Repeat the data exactly, so that every line matches the original.

Items from a dataset
========

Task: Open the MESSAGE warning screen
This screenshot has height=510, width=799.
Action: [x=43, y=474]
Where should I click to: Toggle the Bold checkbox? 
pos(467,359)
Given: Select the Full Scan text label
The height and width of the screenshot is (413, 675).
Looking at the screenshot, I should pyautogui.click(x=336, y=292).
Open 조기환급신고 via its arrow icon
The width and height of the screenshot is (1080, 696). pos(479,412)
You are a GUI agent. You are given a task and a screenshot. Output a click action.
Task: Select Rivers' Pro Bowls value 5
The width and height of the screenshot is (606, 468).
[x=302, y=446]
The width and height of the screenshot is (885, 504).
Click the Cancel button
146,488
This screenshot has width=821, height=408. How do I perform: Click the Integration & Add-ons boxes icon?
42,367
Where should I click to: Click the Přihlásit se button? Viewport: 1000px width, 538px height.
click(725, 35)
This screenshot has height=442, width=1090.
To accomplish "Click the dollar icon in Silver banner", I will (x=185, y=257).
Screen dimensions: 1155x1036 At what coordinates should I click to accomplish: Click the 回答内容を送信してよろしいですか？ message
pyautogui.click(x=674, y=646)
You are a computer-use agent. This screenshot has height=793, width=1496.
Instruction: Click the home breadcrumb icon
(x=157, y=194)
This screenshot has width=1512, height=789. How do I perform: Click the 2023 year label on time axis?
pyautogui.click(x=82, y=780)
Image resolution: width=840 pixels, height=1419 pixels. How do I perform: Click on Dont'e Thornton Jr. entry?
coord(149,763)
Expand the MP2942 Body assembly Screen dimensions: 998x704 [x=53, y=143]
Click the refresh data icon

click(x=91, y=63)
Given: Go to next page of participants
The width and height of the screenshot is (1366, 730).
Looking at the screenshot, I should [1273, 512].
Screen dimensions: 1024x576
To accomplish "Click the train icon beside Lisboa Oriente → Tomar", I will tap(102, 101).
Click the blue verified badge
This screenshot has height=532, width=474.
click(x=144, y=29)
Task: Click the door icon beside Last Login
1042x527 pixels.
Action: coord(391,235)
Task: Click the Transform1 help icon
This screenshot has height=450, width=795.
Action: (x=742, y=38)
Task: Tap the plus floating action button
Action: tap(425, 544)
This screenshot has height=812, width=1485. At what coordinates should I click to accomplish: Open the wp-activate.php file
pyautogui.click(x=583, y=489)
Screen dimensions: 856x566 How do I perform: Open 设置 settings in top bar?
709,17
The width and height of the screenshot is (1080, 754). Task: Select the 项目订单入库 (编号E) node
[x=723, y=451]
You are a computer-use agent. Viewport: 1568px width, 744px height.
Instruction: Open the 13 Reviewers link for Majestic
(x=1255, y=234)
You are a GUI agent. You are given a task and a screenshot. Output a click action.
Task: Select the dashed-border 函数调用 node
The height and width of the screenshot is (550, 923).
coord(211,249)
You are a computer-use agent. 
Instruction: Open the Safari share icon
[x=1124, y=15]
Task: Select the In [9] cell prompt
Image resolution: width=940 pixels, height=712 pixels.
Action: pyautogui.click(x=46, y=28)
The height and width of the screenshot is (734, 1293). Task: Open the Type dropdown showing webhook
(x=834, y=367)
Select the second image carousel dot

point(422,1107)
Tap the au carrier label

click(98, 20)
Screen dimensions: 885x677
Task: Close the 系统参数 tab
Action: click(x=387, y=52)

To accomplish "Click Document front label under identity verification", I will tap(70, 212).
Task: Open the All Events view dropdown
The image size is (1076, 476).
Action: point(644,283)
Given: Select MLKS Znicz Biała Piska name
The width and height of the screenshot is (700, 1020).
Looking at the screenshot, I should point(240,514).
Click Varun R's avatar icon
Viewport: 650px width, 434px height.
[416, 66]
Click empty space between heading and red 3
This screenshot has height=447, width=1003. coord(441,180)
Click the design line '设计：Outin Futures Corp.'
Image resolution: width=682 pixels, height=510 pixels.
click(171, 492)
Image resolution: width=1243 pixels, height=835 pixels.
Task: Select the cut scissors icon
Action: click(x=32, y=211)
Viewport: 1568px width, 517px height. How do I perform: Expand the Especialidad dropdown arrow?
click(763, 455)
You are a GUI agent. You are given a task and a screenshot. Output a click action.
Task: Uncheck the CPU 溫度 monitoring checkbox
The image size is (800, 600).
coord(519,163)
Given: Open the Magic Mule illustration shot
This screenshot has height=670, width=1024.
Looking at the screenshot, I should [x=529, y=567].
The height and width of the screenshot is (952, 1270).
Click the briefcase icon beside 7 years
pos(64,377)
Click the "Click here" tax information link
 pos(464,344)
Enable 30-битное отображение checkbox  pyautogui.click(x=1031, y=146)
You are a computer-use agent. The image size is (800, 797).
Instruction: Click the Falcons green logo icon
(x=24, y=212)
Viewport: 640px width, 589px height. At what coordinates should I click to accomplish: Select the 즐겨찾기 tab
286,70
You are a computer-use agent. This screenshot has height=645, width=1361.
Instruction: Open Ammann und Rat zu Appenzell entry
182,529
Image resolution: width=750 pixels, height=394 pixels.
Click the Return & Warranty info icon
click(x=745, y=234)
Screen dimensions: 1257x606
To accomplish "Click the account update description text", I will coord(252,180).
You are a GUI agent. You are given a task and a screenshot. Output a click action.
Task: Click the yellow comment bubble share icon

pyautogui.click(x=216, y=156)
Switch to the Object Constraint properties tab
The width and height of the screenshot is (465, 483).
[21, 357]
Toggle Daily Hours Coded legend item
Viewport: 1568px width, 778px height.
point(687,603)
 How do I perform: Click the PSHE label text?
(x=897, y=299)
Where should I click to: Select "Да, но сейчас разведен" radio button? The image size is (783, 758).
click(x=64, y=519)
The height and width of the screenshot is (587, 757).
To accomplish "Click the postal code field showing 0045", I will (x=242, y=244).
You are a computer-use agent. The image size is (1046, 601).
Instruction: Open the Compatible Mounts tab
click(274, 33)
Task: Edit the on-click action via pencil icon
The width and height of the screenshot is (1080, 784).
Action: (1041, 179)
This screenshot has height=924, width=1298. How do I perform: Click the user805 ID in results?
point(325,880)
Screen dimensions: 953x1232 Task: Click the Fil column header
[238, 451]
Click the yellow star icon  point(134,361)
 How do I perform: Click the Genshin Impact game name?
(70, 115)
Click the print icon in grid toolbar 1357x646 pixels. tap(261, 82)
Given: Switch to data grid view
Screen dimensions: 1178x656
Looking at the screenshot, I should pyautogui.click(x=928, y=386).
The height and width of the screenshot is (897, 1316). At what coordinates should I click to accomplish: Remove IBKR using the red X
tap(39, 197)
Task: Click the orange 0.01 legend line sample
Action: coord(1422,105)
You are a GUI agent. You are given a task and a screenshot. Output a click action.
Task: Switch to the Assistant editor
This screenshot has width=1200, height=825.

========

### RESPONSE TO THE TASK
Task: Open the MESSAGE warning screen
This screenshot has height=510, width=799.
Action: [x=43, y=474]
Where should I click to: Toggle the Bold checkbox? 
pos(467,359)
Given: Select the Full Scan text label
The height and width of the screenshot is (413, 675).
Looking at the screenshot, I should pyautogui.click(x=336, y=292).
Open 조기환급신고 via its arrow icon
The width and height of the screenshot is (1080, 696). pos(479,412)
You are a GUI agent. You are given a task and a screenshot. Output a click action.
Task: Select Rivers' Pro Bowls value 5
The width and height of the screenshot is (606, 468).
[x=302, y=446]
The width and height of the screenshot is (885, 504).
Click the Cancel button
146,488
This screenshot has width=821, height=408. How do I perform: Click the Integration & Add-ons boxes icon?
42,367
Where should I click to: Click the Přihlásit se button? Viewport: 1000px width, 538px height.
click(725, 35)
This screenshot has height=442, width=1090.
To accomplish "Click the dollar icon in Silver banner", I will (x=185, y=257).
Screen dimensions: 1155x1036 At what coordinates should I click to accomplish: Click the 回答内容を送信してよろしいですか？ message
pyautogui.click(x=674, y=646)
You are a computer-use agent. This screenshot has height=793, width=1496.
Instruction: Click the home breadcrumb icon
(x=157, y=194)
This screenshot has width=1512, height=789. How do I perform: Click the 2023 year label on time axis?
pyautogui.click(x=82, y=780)
Image resolution: width=840 pixels, height=1419 pixels. How do I perform: Click on Dont'e Thornton Jr. entry?
coord(149,763)
Expand the MP2942 Body assembly Screen dimensions: 998x704 [x=53, y=143]
Click the refresh data icon

click(x=91, y=63)
Given: Go to next page of participants
The width and height of the screenshot is (1366, 730).
Looking at the screenshot, I should [1273, 512].
Screen dimensions: 1024x576
To accomplish "Click the train icon beside Lisboa Oriente → Tomar", I will tap(102, 101).
Click the blue verified badge
This screenshot has height=532, width=474.
click(x=144, y=29)
Task: Click the door icon beside Last Login
1042x527 pixels.
Action: coord(391,235)
Task: Click the Transform1 help icon
This screenshot has height=450, width=795.
Action: (x=742, y=38)
Task: Tap the plus floating action button
Action: tap(425, 544)
This screenshot has height=812, width=1485. At what coordinates should I click to accomplish: Open the wp-activate.php file
pyautogui.click(x=583, y=489)
Screen dimensions: 856x566 How do I perform: Open 设置 settings in top bar?
709,17
The width and height of the screenshot is (1080, 754). Task: Select the 项目订单入库 (编号E) node
[x=723, y=451]
You are a computer-use agent. Viewport: 1568px width, 744px height.
Instruction: Open the 13 Reviewers link for Majestic
(x=1255, y=234)
You are a GUI agent. You are given a task and a screenshot. Output a click action.
Task: Select the dashed-border 函数调用 node
The height and width of the screenshot is (550, 923).
coord(211,249)
You are a computer-use agent. 
Instruction: Open the Safari share icon
[x=1124, y=15]
Task: Select the In [9] cell prompt
Image resolution: width=940 pixels, height=712 pixels.
Action: pyautogui.click(x=46, y=28)
The height and width of the screenshot is (734, 1293). Task: Open the Type dropdown showing webhook
(x=834, y=367)
Select the second image carousel dot

point(422,1107)
Tap the au carrier label

click(98, 20)
Screen dimensions: 885x677
Task: Close the 系统参数 tab
Action: click(x=387, y=52)

To accomplish "Click Document front label under identity verification", I will tap(70, 212).
Task: Open the All Events view dropdown
The image size is (1076, 476).
Action: point(644,283)
Given: Select MLKS Znicz Biała Piska name
The width and height of the screenshot is (700, 1020).
Looking at the screenshot, I should point(240,514).
Click Varun R's avatar icon
Viewport: 650px width, 434px height.
[416, 66]
Click empty space between heading and red 3
This screenshot has height=447, width=1003. coord(441,180)
Click the design line '设计：Outin Futures Corp.'
Image resolution: width=682 pixels, height=510 pixels.
click(171, 492)
Image resolution: width=1243 pixels, height=835 pixels.
Task: Select the cut scissors icon
Action: click(x=32, y=211)
Viewport: 1568px width, 517px height. How do I perform: Expand the Especialidad dropdown arrow?
click(763, 455)
You are a GUI agent. You are given a task and a screenshot. Output a click action.
Task: Uncheck the CPU 溫度 monitoring checkbox
The image size is (800, 600).
coord(519,163)
Given: Open the Magic Mule illustration shot
This screenshot has height=670, width=1024.
Looking at the screenshot, I should [x=529, y=567].
The height and width of the screenshot is (952, 1270).
Click the briefcase icon beside 7 years
pos(64,377)
Click the "Click here" tax information link
 pos(464,344)
Enable 30-битное отображение checkbox  pyautogui.click(x=1031, y=146)
You are a computer-use agent. The image size is (800, 797).
Instruction: Click the Falcons green logo icon
(x=24, y=212)
Viewport: 640px width, 589px height. At what coordinates should I click to accomplish: Select the 즐겨찾기 tab
286,70
You are a computer-use agent. This screenshot has height=645, width=1361.
Instruction: Open Ammann und Rat zu Appenzell entry
182,529
Image resolution: width=750 pixels, height=394 pixels.
Click the Return & Warranty info icon
click(x=745, y=234)
Screen dimensions: 1257x606
To accomplish "Click the account update description text", I will coord(252,180).
You are a GUI agent. You are given a task and a screenshot. Output a click action.
Task: Click the yellow comment bubble share icon

pyautogui.click(x=216, y=156)
Switch to the Object Constraint properties tab
The width and height of the screenshot is (465, 483).
[21, 357]
Toggle Daily Hours Coded legend item
Viewport: 1568px width, 778px height.
point(687,603)
 How do I perform: Click the PSHE label text?
(x=897, y=299)
Where should I click to: Select "Да, но сейчас разведен" radio button? The image size is (783, 758).
click(x=64, y=519)
The height and width of the screenshot is (587, 757).
To accomplish "Click the postal code field showing 0045", I will (x=242, y=244).
You are a computer-use agent. The image size is (1046, 601).
Instruction: Open the Compatible Mounts tab
click(274, 33)
Task: Edit the on-click action via pencil icon
The width and height of the screenshot is (1080, 784).
Action: (1041, 179)
This screenshot has height=924, width=1298. How do I perform: Click the user805 ID in results?
point(325,880)
Screen dimensions: 953x1232 Task: Click the Fil column header
[238, 451]
Click the yellow star icon  point(134,361)
 How do I perform: Click the Genshin Impact game name?
(70, 115)
Click the print icon in grid toolbar 1357x646 pixels. tap(261, 82)
Given: Switch to data grid view
Screen dimensions: 1178x656
Looking at the screenshot, I should pyautogui.click(x=928, y=386).
The height and width of the screenshot is (897, 1316). At what coordinates should I click to accomplish: Remove IBKR using the red X
tap(39, 197)
Task: Click the orange 0.01 legend line sample
Action: coord(1422,105)
You are a GUI agent. You are given a task and a screenshot. Output a click action.
Task: Switch to the Assistant editor
This screenshot has width=1200, height=825.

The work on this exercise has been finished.